Problem details
Lift every line from the entries that includes the word "will".

┌────────

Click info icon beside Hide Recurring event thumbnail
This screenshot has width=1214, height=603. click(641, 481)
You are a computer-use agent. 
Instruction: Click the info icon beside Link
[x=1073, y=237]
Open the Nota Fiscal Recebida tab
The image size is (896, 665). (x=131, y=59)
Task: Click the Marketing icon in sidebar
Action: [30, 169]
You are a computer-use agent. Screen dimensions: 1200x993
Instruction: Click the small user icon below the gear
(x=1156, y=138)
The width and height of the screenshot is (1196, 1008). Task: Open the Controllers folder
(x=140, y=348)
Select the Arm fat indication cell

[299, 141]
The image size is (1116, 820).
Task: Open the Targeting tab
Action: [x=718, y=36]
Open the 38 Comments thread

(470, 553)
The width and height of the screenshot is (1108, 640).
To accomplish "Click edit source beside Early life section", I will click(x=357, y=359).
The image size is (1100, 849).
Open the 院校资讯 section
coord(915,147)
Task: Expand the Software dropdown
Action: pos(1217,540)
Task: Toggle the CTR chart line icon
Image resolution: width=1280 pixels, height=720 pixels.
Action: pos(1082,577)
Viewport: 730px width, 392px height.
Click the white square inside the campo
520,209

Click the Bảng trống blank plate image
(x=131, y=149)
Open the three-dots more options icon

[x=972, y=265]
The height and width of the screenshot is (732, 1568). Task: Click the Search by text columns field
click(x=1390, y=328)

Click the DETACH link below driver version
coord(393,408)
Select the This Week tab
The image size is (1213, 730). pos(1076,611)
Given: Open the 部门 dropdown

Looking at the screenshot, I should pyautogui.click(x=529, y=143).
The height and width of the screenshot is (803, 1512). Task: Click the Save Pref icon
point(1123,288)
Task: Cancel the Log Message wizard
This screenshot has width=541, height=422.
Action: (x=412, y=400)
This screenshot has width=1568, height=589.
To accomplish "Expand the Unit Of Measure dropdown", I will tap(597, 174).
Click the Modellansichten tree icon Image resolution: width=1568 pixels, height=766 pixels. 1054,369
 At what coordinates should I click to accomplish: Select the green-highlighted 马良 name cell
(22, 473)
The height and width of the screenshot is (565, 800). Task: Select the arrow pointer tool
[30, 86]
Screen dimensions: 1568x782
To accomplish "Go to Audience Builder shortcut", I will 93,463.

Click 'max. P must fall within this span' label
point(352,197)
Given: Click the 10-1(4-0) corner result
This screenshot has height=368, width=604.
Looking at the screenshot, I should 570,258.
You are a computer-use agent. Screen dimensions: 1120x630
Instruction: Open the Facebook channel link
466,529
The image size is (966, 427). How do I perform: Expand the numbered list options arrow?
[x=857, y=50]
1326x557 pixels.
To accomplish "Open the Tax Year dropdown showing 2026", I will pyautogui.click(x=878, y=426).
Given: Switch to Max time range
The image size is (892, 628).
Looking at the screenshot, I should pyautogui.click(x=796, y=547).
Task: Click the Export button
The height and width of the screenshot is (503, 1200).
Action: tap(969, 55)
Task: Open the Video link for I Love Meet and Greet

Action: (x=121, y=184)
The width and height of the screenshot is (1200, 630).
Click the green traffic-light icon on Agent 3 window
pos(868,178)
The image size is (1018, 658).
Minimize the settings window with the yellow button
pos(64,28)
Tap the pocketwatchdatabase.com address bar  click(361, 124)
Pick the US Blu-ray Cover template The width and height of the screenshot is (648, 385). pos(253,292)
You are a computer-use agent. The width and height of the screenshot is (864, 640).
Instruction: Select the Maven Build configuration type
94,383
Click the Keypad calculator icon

└────────

Result of the exercise
To accomplish "Click edit source beside Early life section", I will click(x=357, y=359).
To accomplish "Expand the Unit Of Measure dropdown", I will tap(597, 174).
To accomplish "Go to Audience Builder shortcut", I will 93,463.
To accomplish "Open the Tax Year dropdown showing 2026", I will pyautogui.click(x=878, y=426).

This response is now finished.